The trade conflict is expanding beyond China. India has raised tariffs on US goods, including apples, almonds and walnuts, in retaliation for a decision by the Trump administration to remove its privileges, under a system of preferences to aid the economies of less developed countries. The decision has hit around $6 billion worth of Indian goods that were previously imported into the US duty free.
Trump has criticised India’s protectionist policies and has been pushing for a new bilateral agreement to cover the $142 billion worth of trade between the two countries.
While it has been out of the spotlight in recent days, Europe is another target of the US trade war agenda. Last month, the administration suspended consideration of the imposition of tariffs on auto products on “national security” grounds for 180 days, to allow “negotiations” to take place.
That is something of a misnomer. The talks are taking place under the threat that if a bilateral deal is not reached, in which the European Union opens up its markets for US agricultural products, then the auto tariffs will be imposed with a major impact on the German car industry.
“They are worried,” Ross told the Wall Street Journal. “Automotive is a very important industry here, most particularly for Germany. … I think they understand that at the end of the day, the administration’s purpose is not to end up with a whole bunch of tariffs, it’s to end up with agreements.”

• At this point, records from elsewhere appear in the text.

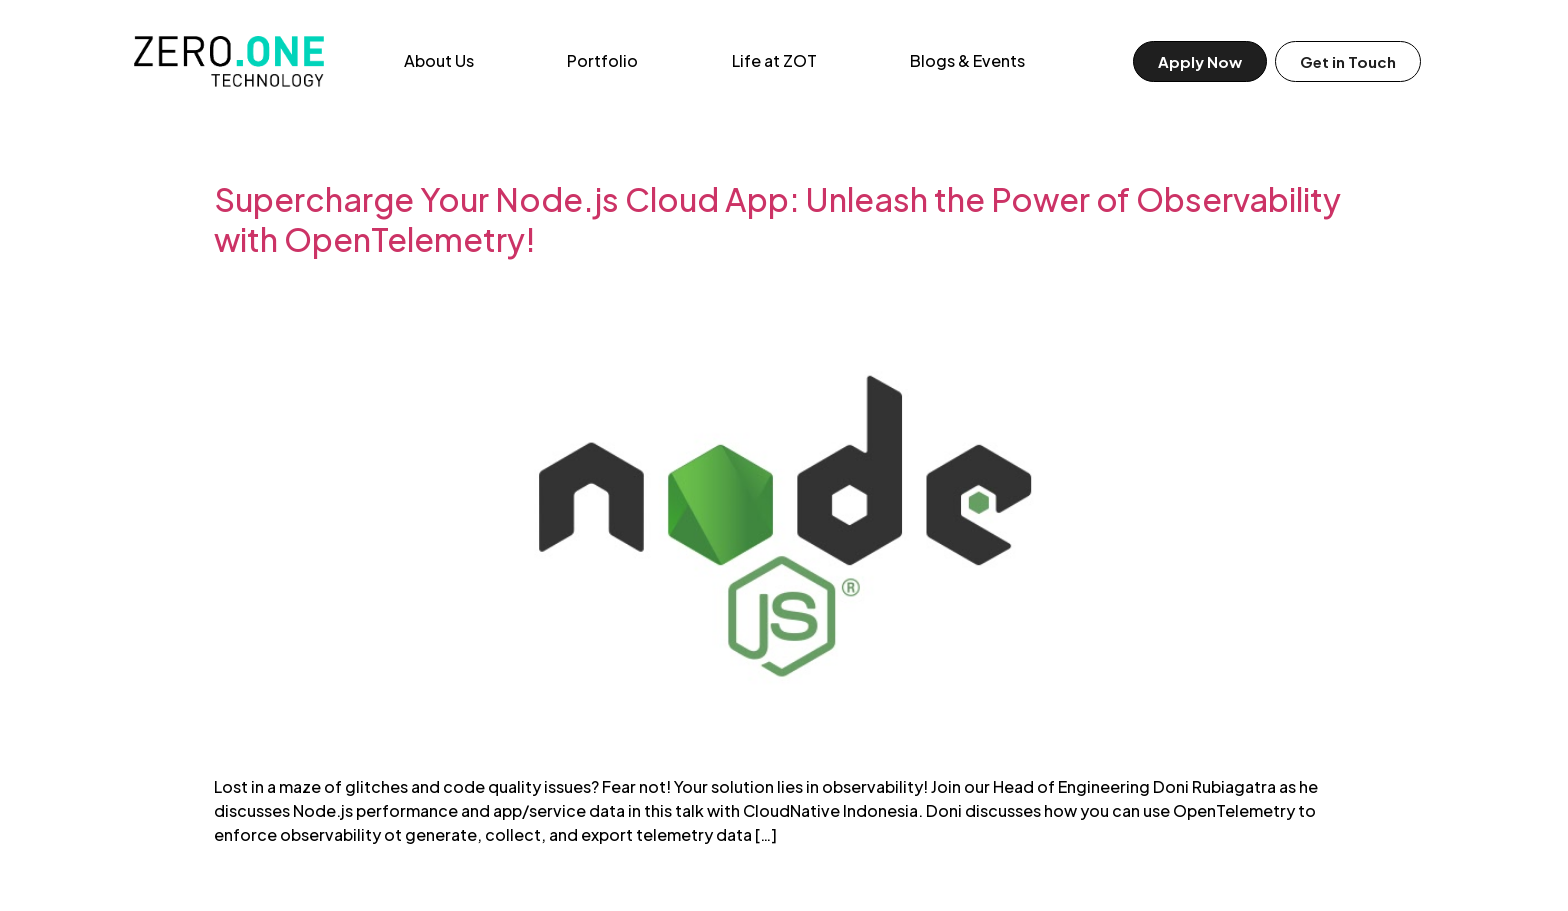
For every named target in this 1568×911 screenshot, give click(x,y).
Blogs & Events (967, 60)
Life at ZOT (774, 60)
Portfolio (602, 60)
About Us (439, 60)
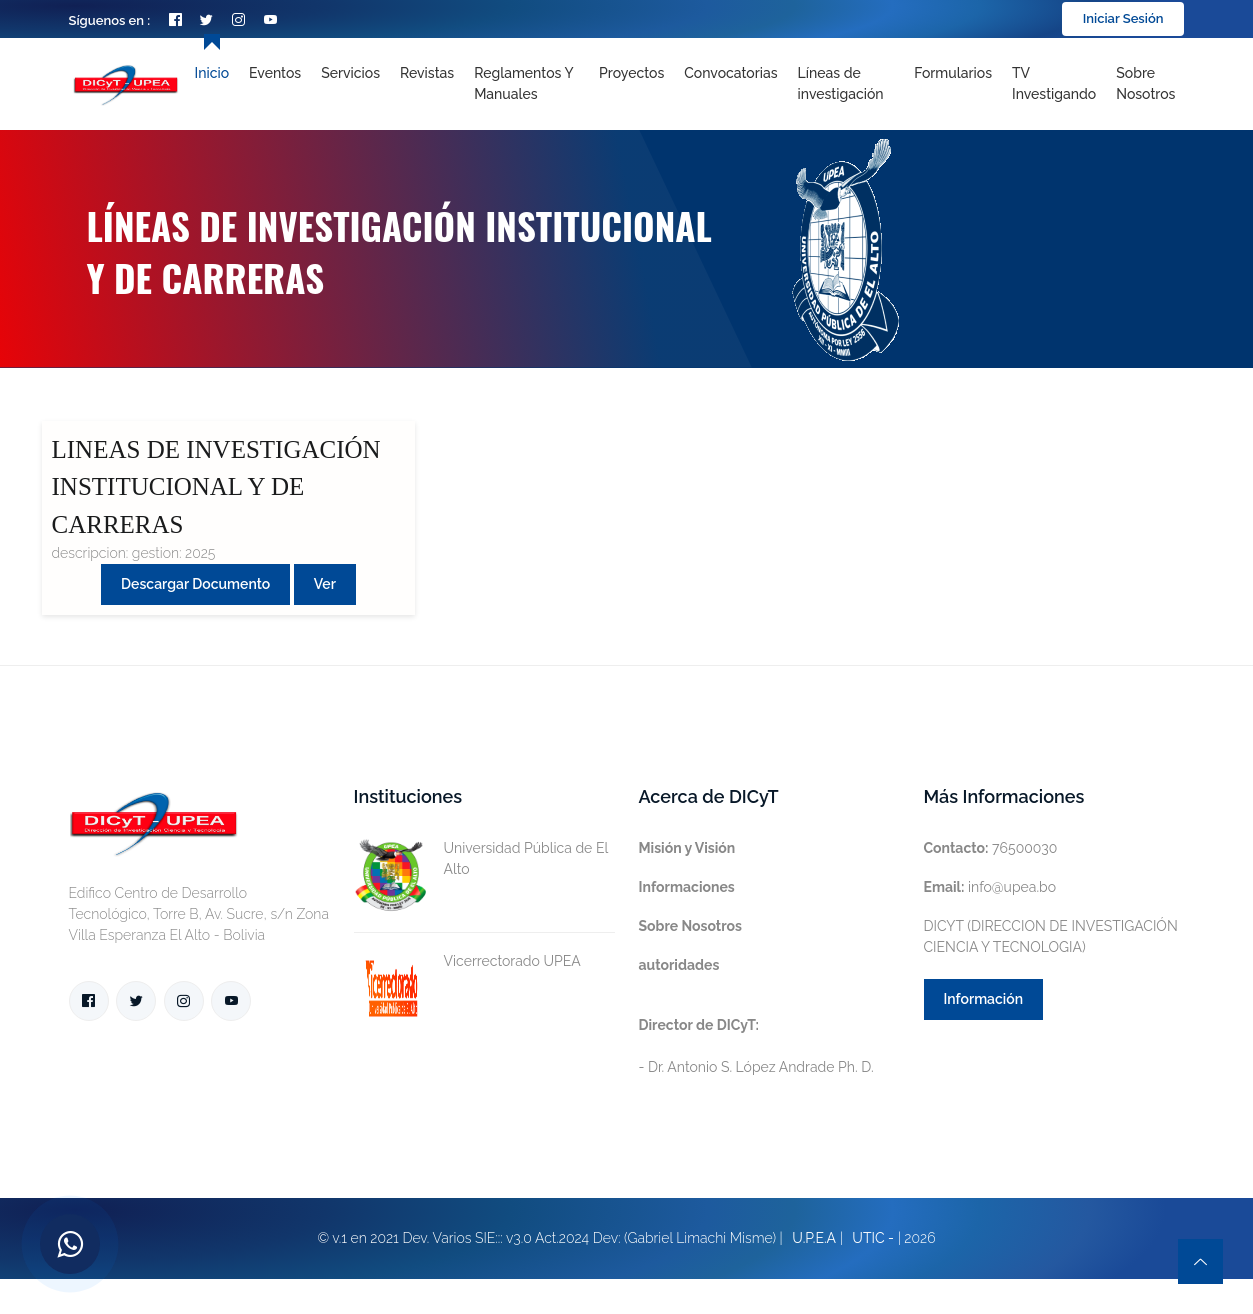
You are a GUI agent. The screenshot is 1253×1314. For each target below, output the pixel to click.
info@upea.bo (990, 887)
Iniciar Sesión (1123, 18)
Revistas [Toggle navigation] (427, 73)
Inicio (212, 73)
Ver (325, 584)
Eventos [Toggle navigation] (275, 73)
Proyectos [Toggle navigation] (631, 73)
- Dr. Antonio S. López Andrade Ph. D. (756, 1046)
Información (984, 999)
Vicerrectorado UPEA (467, 961)
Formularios (953, 73)
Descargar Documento (195, 584)
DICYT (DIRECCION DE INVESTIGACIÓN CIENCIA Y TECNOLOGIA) (1051, 936)
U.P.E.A (814, 1238)
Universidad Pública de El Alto (481, 859)
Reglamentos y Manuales (523, 83)
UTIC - (873, 1238)
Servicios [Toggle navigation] (350, 73)
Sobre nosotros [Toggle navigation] (1145, 83)
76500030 (991, 848)
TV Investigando (1054, 83)
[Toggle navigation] (846, 84)
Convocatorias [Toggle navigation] (730, 73)
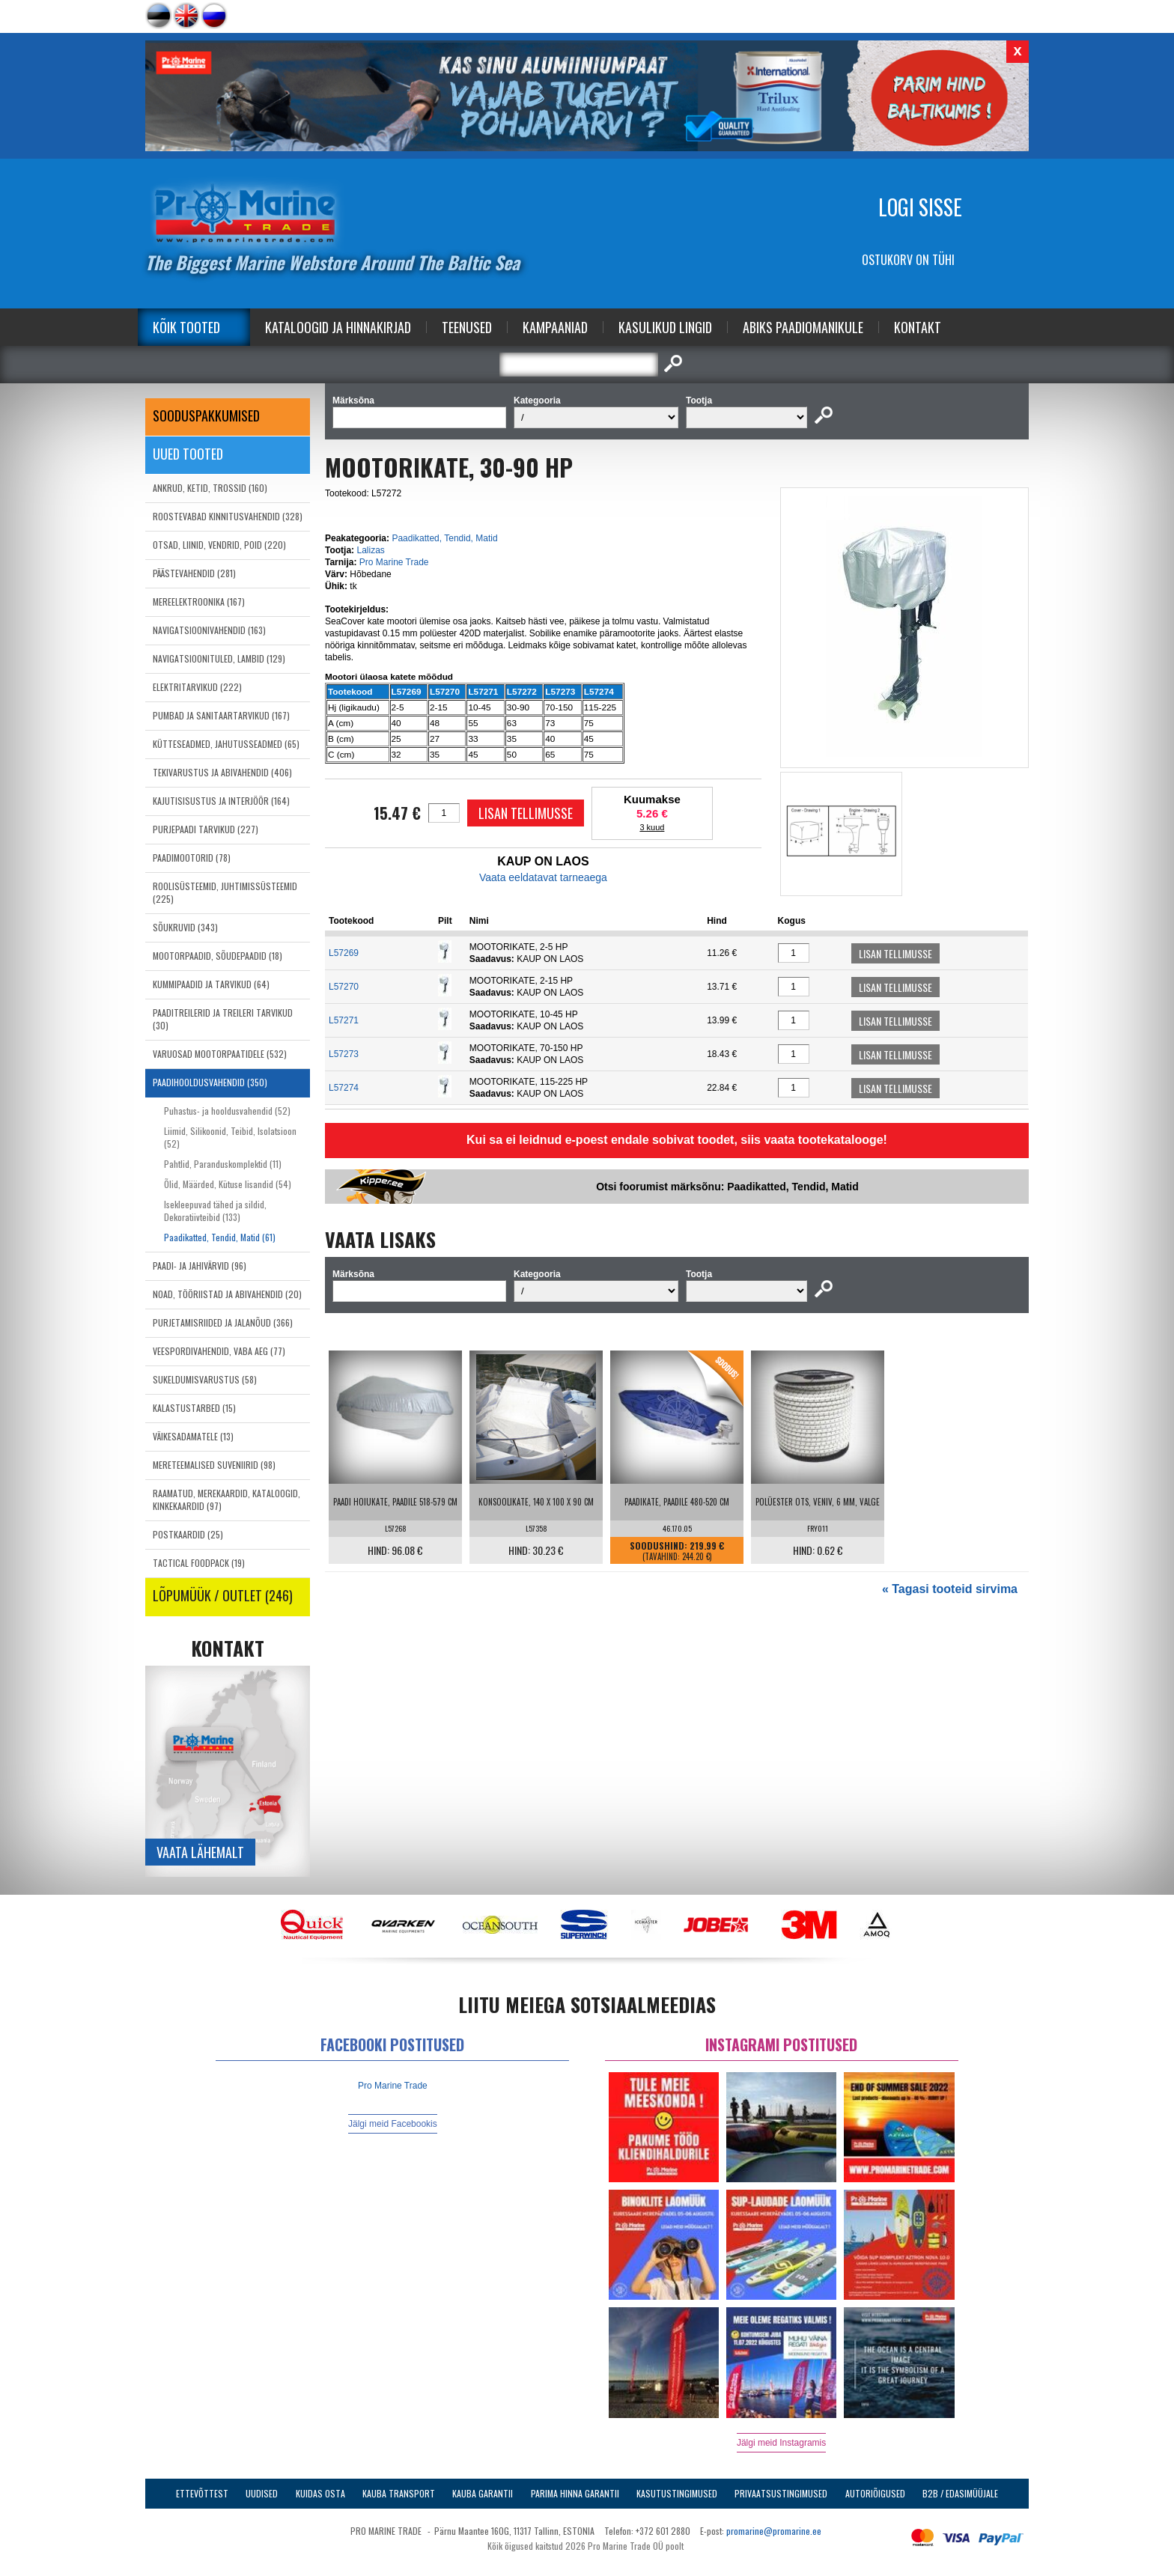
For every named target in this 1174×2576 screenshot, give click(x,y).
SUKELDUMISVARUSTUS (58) (205, 1379)
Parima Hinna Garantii (575, 2493)
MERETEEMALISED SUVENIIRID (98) (214, 1464)
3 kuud (651, 827)
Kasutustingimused (676, 2493)
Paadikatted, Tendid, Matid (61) (220, 1237)
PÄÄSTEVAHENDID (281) (194, 573)
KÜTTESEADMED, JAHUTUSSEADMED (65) (226, 743)
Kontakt (917, 327)
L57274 (344, 1088)
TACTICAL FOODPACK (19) (199, 1562)
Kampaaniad (555, 327)
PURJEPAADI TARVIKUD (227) (205, 829)
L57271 (344, 1020)
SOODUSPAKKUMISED (206, 415)
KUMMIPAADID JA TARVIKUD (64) (211, 984)
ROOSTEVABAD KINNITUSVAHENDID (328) (227, 516)
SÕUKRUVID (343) (185, 927)
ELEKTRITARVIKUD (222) (197, 686)
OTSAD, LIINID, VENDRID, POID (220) (219, 544)
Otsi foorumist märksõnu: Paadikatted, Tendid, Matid (727, 1187)
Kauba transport (398, 2493)
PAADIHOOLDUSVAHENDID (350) (210, 1082)
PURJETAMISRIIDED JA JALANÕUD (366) (223, 1322)
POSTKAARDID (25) (188, 1534)
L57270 (344, 986)
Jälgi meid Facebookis (392, 2124)
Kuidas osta (320, 2493)
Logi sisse (920, 207)
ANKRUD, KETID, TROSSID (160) (210, 487)
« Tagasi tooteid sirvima (950, 1589)
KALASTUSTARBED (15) (194, 1407)
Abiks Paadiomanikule (803, 327)
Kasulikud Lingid (665, 327)
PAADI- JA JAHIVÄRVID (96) (199, 1265)
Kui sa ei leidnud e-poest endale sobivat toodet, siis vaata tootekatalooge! (676, 1139)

But the EU has insisted that agriculture will not be part of any new arrangement and that, contrary to US assertions, there was no agreement to put it on the table at the talks between Trump and European Commission President Jean-Claude Juncker last July.
The wheels are also in motion for the new round of tariffs against Chinese goods. This week, hearings will be held, where US companies and business groups can make submissions on the threatened tariffs measure. After that, they will have another week, until July 2, to provide comment and seek exemptions, following which the administration can act.
The office of the US Trade Representative is reported to have been flooded with submissions by companies that say they cannot obtain supplies of a wide range of consumer goods, other than from China.
Contrary to the continued assertions by Trump that China, not the US consumer, is paying for the tariffs, a coalition of business groups, including retailers Walmart, Target and Cosco, sent a letter to the president last Thursday, in which they estimated that current and proposed new China tariffs would raise costs for a family of four by an average of $2,000 per year.